6:30 p.m., Friday, June 4, 2010

The Federal Trade Commission (FTC) is seeking ways to "reinvent" journalism, and that's a cause for concern. According to a May 24 draft proposal, the agency thinks government should be at the center of a media overhaul. The bureaucracy sees it as a problem that the Internet has introduced a wealth of information options to consumers, forcing media companies to adapt and experiment to meet changing market needs. FTC's policy staff fears this new reality.

"There are reasons for concern that experimentation may not produce a robust and sustainable business model for commercial journalism," the report states. With no faith that the market will work things out for the better, government thinks it must come to the rescue.

The ideas being batted around to save the industry share a common theme: They are designed to empower bureaucrats, not consumers.

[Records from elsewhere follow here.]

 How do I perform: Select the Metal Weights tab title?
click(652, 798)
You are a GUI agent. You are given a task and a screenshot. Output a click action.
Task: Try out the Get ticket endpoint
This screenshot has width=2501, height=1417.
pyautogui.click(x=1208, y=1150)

For instance, one proposal would, "Allow news organizations to agree jointly on a mechanism to require news aggregators and others to pay for the use of online content, perhaps through the use of copyright licenses."

In other words, government policy would encourage a tax on websites like the Drudge Report, a must-read source for the news links of the day, so that the agency can redistribute the funds collected to various newspapers. Such a tax would hit other news aggregators, such as Digg, Fark and Reddit, which not only gather links, but provide a forum for a lively and entertaining discussion of the issues raised by the stories. Fostering a robust public-policy debate, not saving a particular business model, should be the goal of journalism in the first place.

The report also discusses the possibility of offering tax exemptions to news organizations, establishing an AmeriCorps for reporters and creating a national fund for local news organizations. The money for those benefits would come from a suite of new taxes. A 5 percent tax on consumer electronic devices such as iPads, Kindles and laptops that let consumers read the news could be used to encourage people to keep reading the dead-tree version of the news. Other taxes might be levied on the radio and television spectrum, advertising and cell phones.

The conflict of interest in having the government pay or contribute to a newsman's salary could not be more obvious. Reporters and columnists would have little incentive to offer critical analyses of tax increases that might mean a boost in the pocketbook. Once Congress has the power to fund the news, it can at any time attach "strings" designed to promote certain viewpoints - in the name of fairness, of course. Each year at budget time, the Fourth Estate would scramble to be worthy in the eyes of Capitol Hill for increased support. It is hardly a surprise that the heavily subsidized National Public Radio frequently presents issues in a way favorable to Washington's tax-and-spend agenda.

Self-respecting journalists must reject this tempting government bribe as the FTC brings its proposals to a round-table discussion scheduled for June 15. When it comes to the media, consumers lose most when government suppresses innovation in the name of "saving" old business models.